[Dataset rows]
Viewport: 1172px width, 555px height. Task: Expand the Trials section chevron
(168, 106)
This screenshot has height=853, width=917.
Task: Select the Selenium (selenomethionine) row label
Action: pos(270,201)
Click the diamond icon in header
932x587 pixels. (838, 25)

...

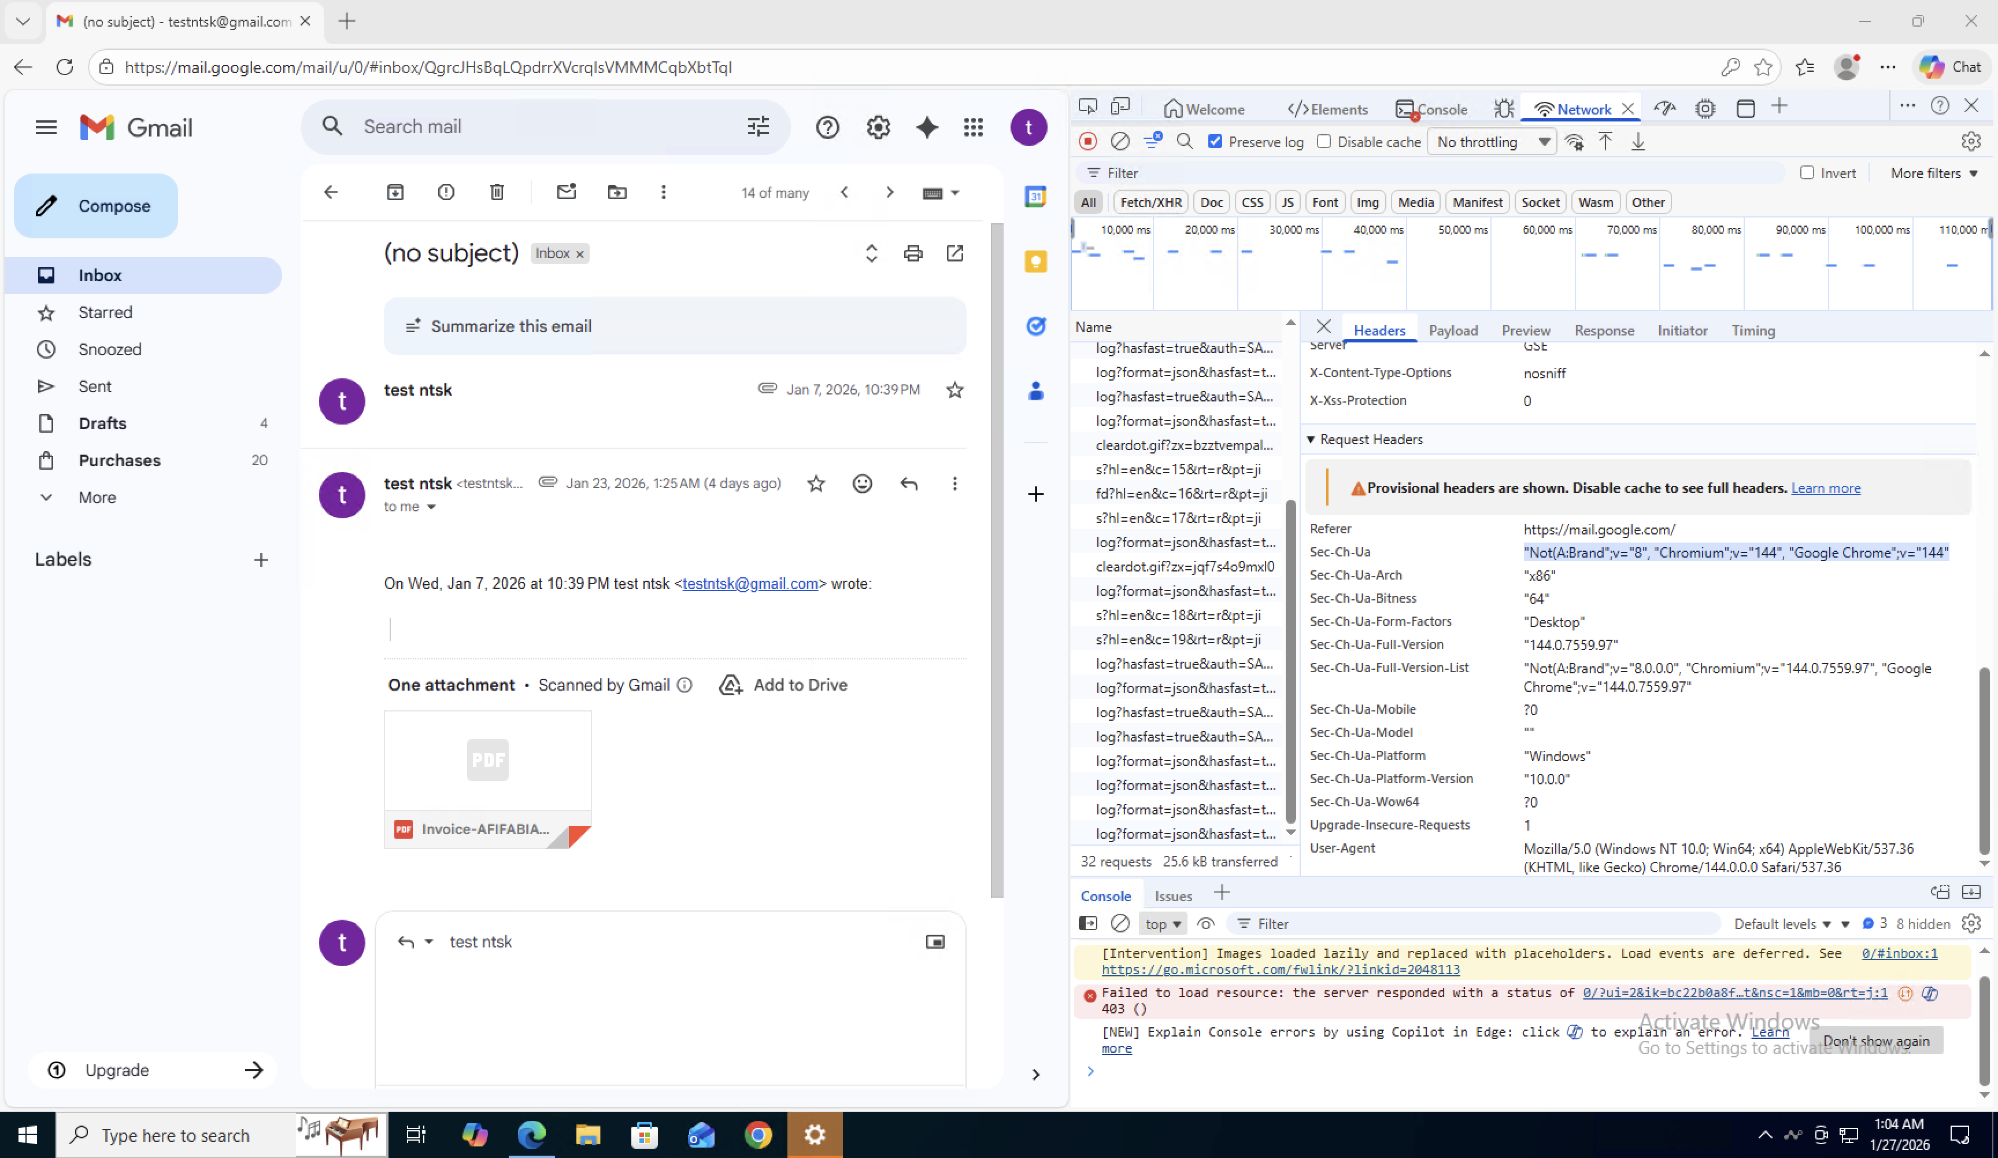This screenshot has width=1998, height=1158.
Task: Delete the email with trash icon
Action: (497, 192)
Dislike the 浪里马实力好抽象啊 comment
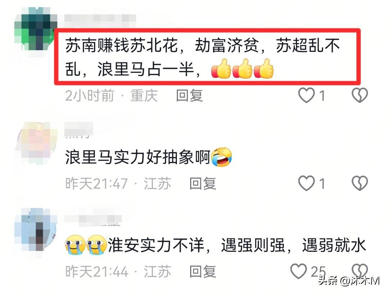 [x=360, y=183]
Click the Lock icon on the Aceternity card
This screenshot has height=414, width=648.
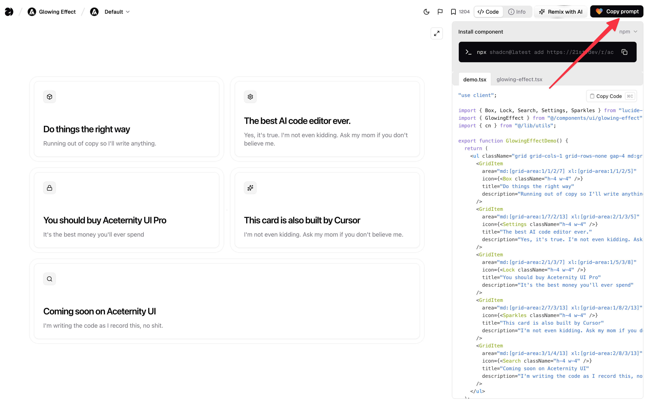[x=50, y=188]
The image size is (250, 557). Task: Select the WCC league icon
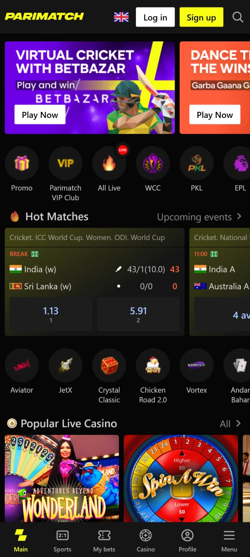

◆ **SHORT EXERCISE**: Rewrite the entries from the line containing "Viewport: 1172px width, 555px" through the line containing "932x587 pixels. (838, 25)", changing "diamond" to "star" and leaving everything else as it is.

◆ **THE RESULT**:
Viewport: 1172px width, 555px height. Task: Expand the Trials section chevron
(168, 106)
This screenshot has height=853, width=917.
Task: Select the Selenium (selenomethionine) row label
Action: pos(270,201)
Click the star icon in header
932x587 pixels. (838, 25)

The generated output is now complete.